[Task description]: Please write out all the data exactly as shown.

[Task data]:
● ● ● ●

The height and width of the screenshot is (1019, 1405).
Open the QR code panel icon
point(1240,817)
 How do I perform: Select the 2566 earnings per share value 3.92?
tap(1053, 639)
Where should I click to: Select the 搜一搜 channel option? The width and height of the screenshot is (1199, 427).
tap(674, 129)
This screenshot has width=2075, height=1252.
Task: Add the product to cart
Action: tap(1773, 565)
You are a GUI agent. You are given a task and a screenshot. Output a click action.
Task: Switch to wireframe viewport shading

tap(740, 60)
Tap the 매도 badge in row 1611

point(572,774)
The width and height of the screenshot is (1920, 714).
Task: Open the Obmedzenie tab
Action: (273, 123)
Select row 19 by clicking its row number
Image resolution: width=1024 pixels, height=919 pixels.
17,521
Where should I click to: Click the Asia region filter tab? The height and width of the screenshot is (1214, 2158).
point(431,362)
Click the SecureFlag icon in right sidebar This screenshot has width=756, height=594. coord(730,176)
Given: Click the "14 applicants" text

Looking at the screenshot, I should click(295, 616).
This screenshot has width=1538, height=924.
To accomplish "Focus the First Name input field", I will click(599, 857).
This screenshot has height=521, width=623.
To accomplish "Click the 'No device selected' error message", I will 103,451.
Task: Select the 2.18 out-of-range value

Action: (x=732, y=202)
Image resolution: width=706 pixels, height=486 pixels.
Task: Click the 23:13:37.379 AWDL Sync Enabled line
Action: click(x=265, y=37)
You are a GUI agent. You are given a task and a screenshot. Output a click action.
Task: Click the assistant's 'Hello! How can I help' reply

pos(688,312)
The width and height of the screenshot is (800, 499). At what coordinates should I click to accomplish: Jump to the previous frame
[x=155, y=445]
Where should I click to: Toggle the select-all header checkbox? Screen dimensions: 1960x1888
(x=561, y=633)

● ● ● ●

[Result of this exercise]:
The height and width of the screenshot is (1019, 1405).
Open the QR code panel icon
point(1240,817)
 How do I perform: Select the 2566 earnings per share value 3.92?
tap(1053, 639)
Where should I click to: Select the 搜一搜 channel option? The width and height of the screenshot is (1199, 427).
tap(674, 129)
This screenshot has width=2075, height=1252.
Task: Add the product to cart
Action: tap(1773, 565)
You are a GUI agent. You are given a task and a screenshot. Output a click action.
Task: Switch to wireframe viewport shading

tap(740, 60)
Tap the 매도 badge in row 1611

point(572,774)
The width and height of the screenshot is (1920, 714).
Task: Open the Obmedzenie tab
Action: (273, 123)
Select row 19 by clicking its row number
Image resolution: width=1024 pixels, height=919 pixels.
17,521
Where should I click to: Click the Asia region filter tab? The height and width of the screenshot is (1214, 2158).
point(431,362)
Click the SecureFlag icon in right sidebar This screenshot has width=756, height=594. coord(730,176)
Given: Click the "14 applicants" text

Looking at the screenshot, I should click(295, 616).
This screenshot has width=1538, height=924.
To accomplish "Focus the First Name input field", I will click(599, 857).
This screenshot has height=521, width=623.
To accomplish "Click the 'No device selected' error message", I will 103,451.
Task: Select the 2.18 out-of-range value

Action: (x=732, y=202)
Image resolution: width=706 pixels, height=486 pixels.
Task: Click the 23:13:37.379 AWDL Sync Enabled line
Action: click(x=265, y=37)
You are a GUI agent. You are given a task and a screenshot. Output a click action.
Task: Click the assistant's 'Hello! How can I help' reply

pos(688,312)
The width and height of the screenshot is (800, 499). At what coordinates should I click to accomplish: Jump to the previous frame
[x=155, y=445]
Where should I click to: Toggle the select-all header checkbox? Screen dimensions: 1960x1888
(x=561, y=633)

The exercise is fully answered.